Don't be that way brah.

Here, have some comfy vibes.
>>
>>29585273
this basically exclusively applies to a small catholic elite and a slightly larger jewish elite.
And even they have some wacky ideas.
It's just that the large majority of christians and jews arent particularily dogmatic believers but still believe in a lot of bullshit.
And don't forget the muslims. Even the muslim elite still believes in god as he is depicted in their old storybook.
>>
>>29581855

Let's pretend that, in principle, an argument based on reason alone could prove God's existence and someone comes up with it. The guy has an IQ of 150, and people with IQs of 110+ can comprehend it. What's left for everyone else? Can they just not get into heaven (presumably believing in God is a prerequisite to entry)? Or can they simply accept that smarter people than them have figured it out and take it as a matter of faith that he exists, etc?

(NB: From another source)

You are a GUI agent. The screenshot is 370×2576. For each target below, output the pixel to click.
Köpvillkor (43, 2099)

This by analogy demontstrates the necessity of faith, because it allows us to partake in the fruits of wisdom we would otherwise not have access too. But lets say some guy doesn't prove his existence and we have faith in his deductions-- because that guy is really just an metaphor for God himself. God represents the pinacle of our "good" attributes. As such one of those attributes is justice. When people believe in God, or at least the Christian God, they didn't come to it by reason but by faith, and one of those articles of faith is that God is just (as well as being beautiful, true, perfect, etc). Just because we cannot understand how this works in conjunction with the existence of evil doesn't mean that we're entitled to an accounting. Its like the literal retard demanding that unless the 150 can explain it to him in terms he can understand, be refuses to believe it exists (substitute God for whatever hard to understand theory you want, if that helps).

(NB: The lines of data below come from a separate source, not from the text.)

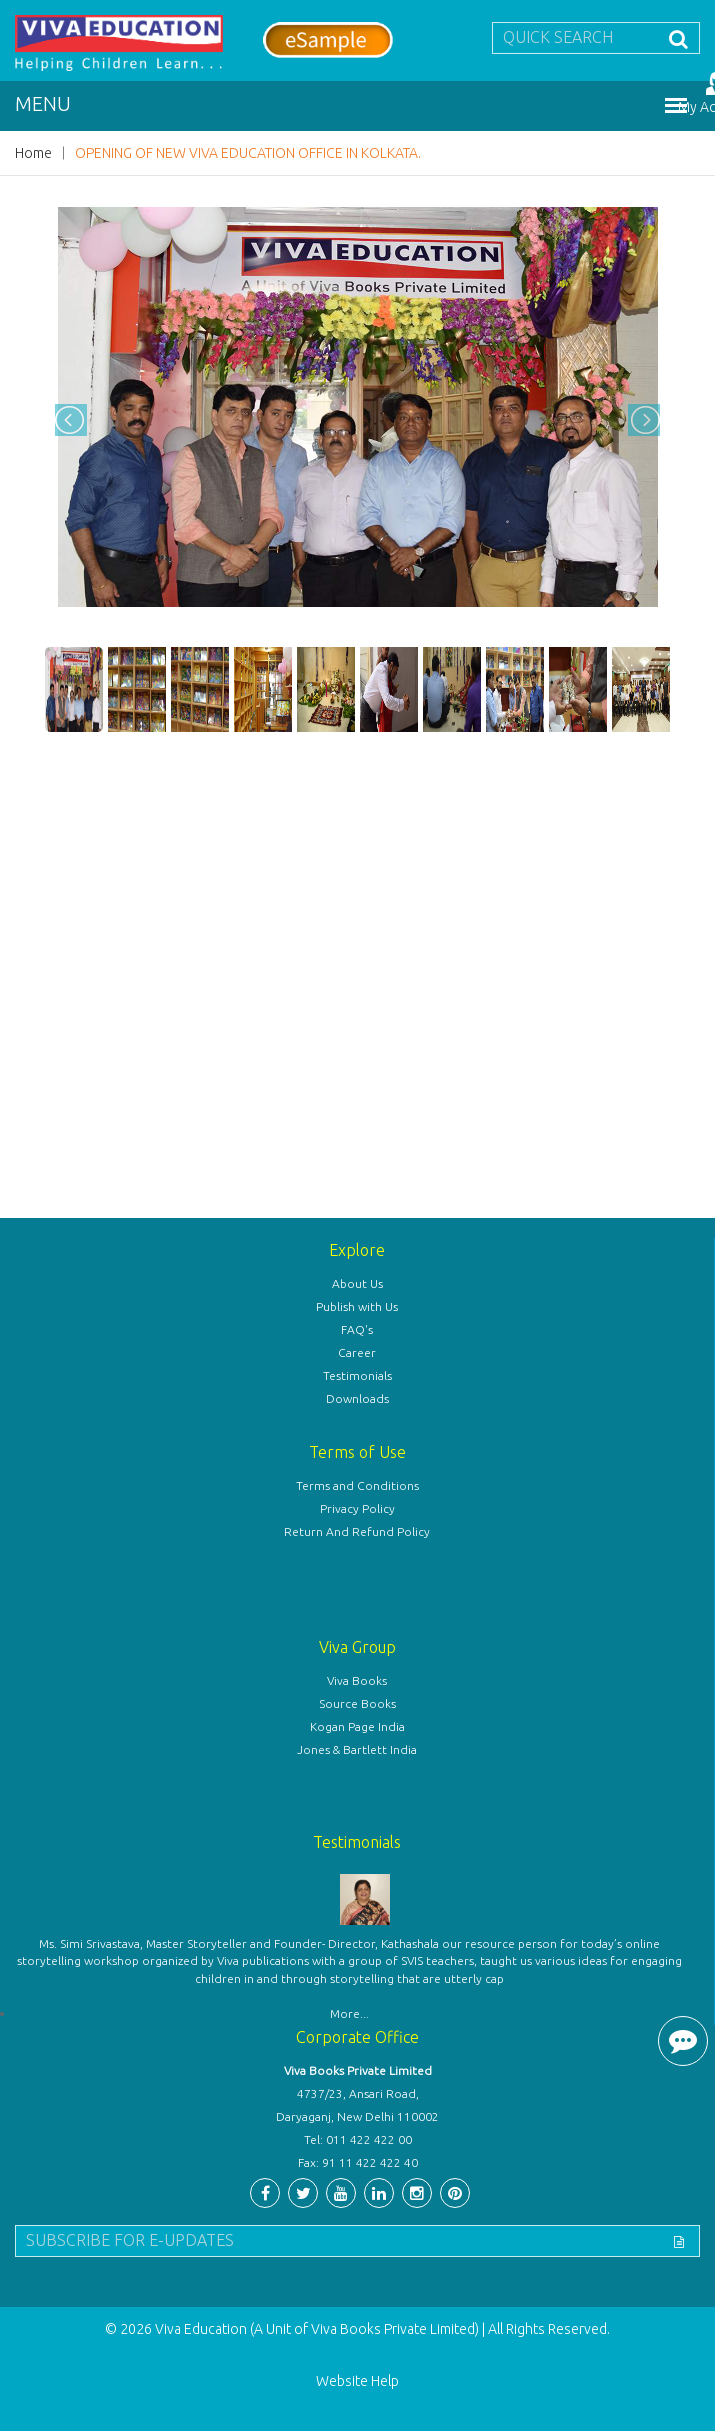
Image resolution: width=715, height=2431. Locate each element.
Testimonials (357, 1375)
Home (33, 153)
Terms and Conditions (357, 1485)
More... (349, 2013)
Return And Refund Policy (357, 1531)
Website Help (357, 2381)
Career (357, 1352)
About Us (357, 1283)
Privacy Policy (357, 1508)
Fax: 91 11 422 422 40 (358, 2162)
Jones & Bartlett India (357, 1749)
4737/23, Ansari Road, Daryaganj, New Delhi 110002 (357, 2105)
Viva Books (357, 1680)
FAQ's (357, 1329)
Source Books (357, 1703)
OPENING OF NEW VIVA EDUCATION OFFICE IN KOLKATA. (248, 153)
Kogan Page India (357, 1726)
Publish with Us (357, 1306)
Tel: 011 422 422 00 (358, 2139)
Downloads (357, 1398)
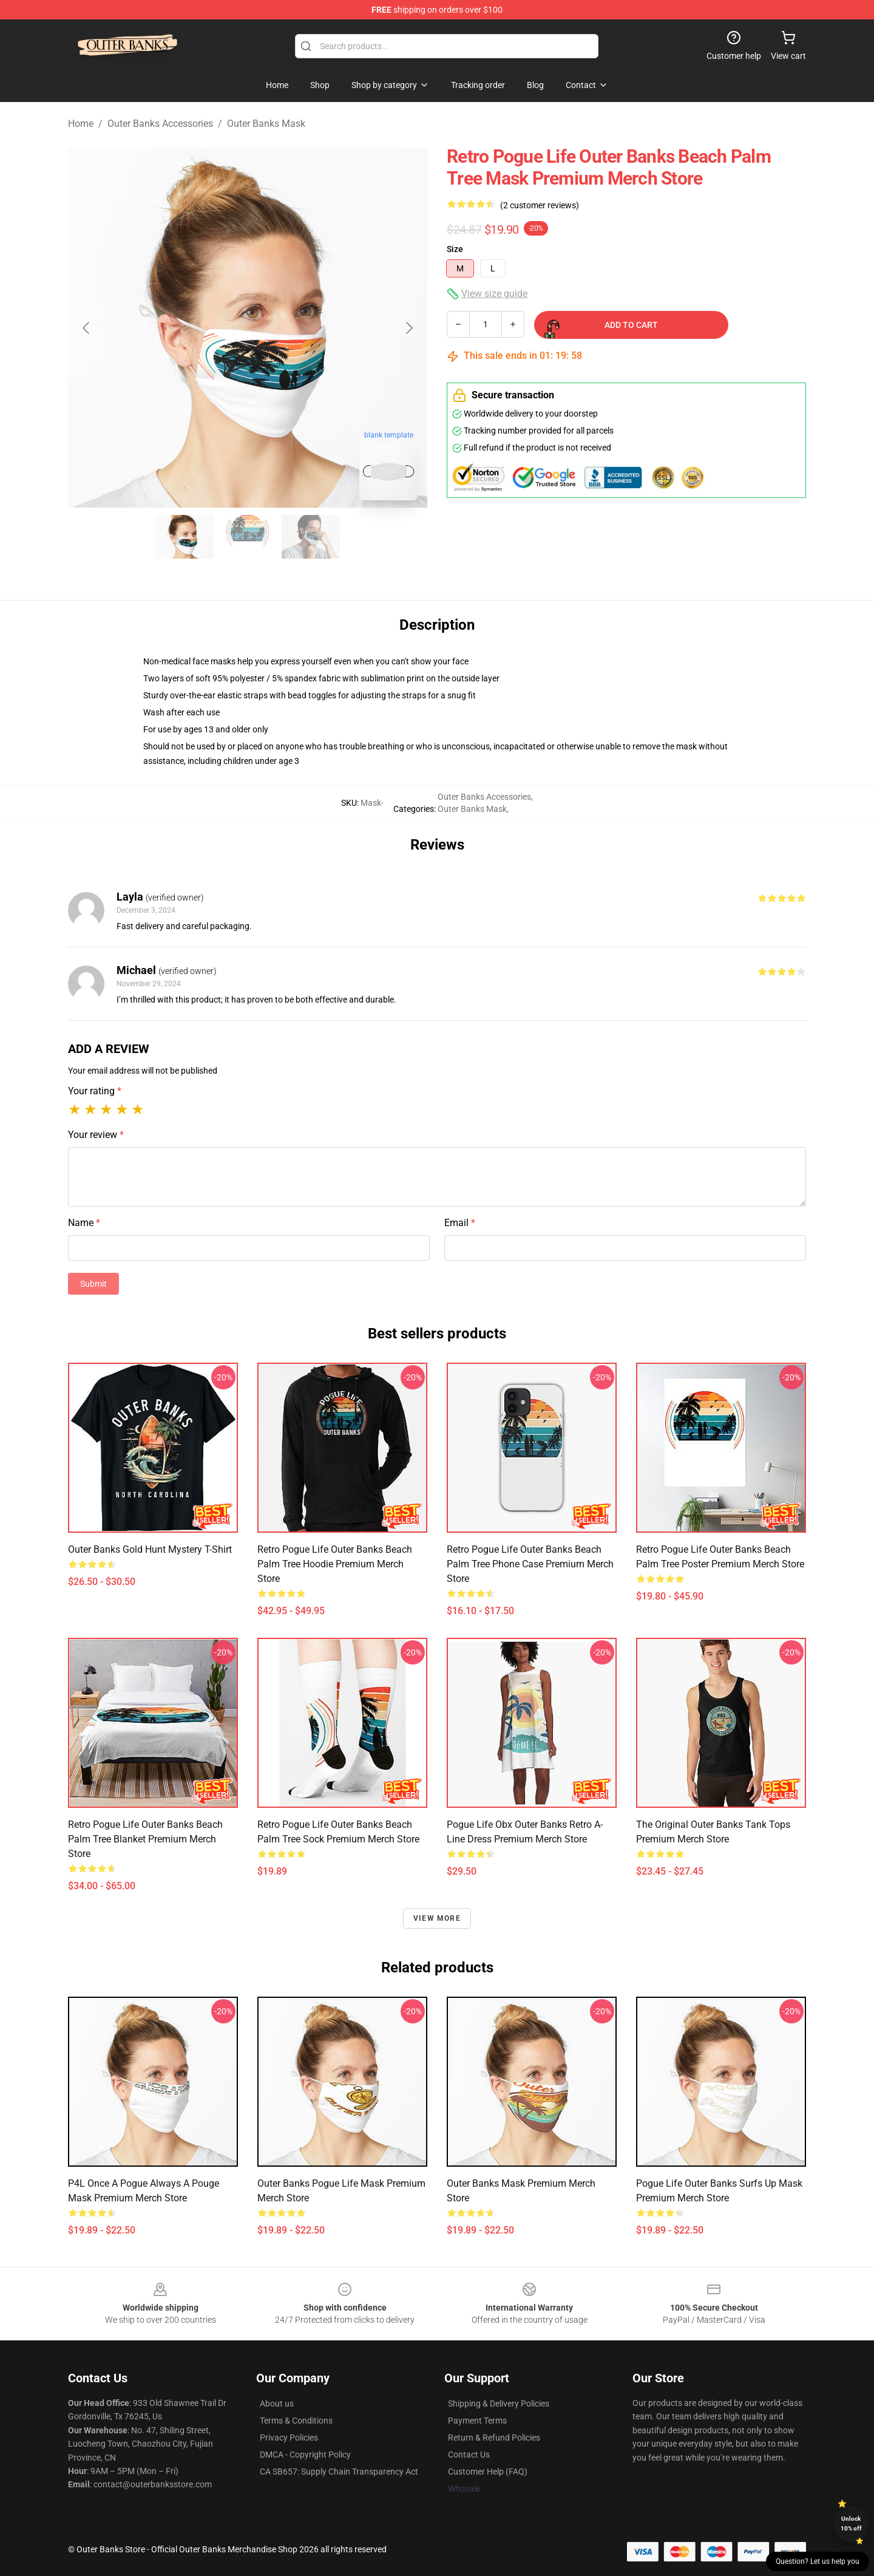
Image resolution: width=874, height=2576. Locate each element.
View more (437, 1918)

Calling God to account in this way pressuposes that man is on such a level to render judgement on God himself. It is an inherently prideful position which is, of course, the first sin.

Note: this is not intended to prove God's existence.
>>
>>29585437
Either way, you can say there is no need for concern; if not on the basis that even the most eminent are questioning their own ideas, then on the basis that it's downright silly to believe such ideas in the first place (read: Islam).
>>
The assertion of god in any manner is a matter of metaphysical belief. You can claim that god is good or he is evil and you would be correct in your assertions either way.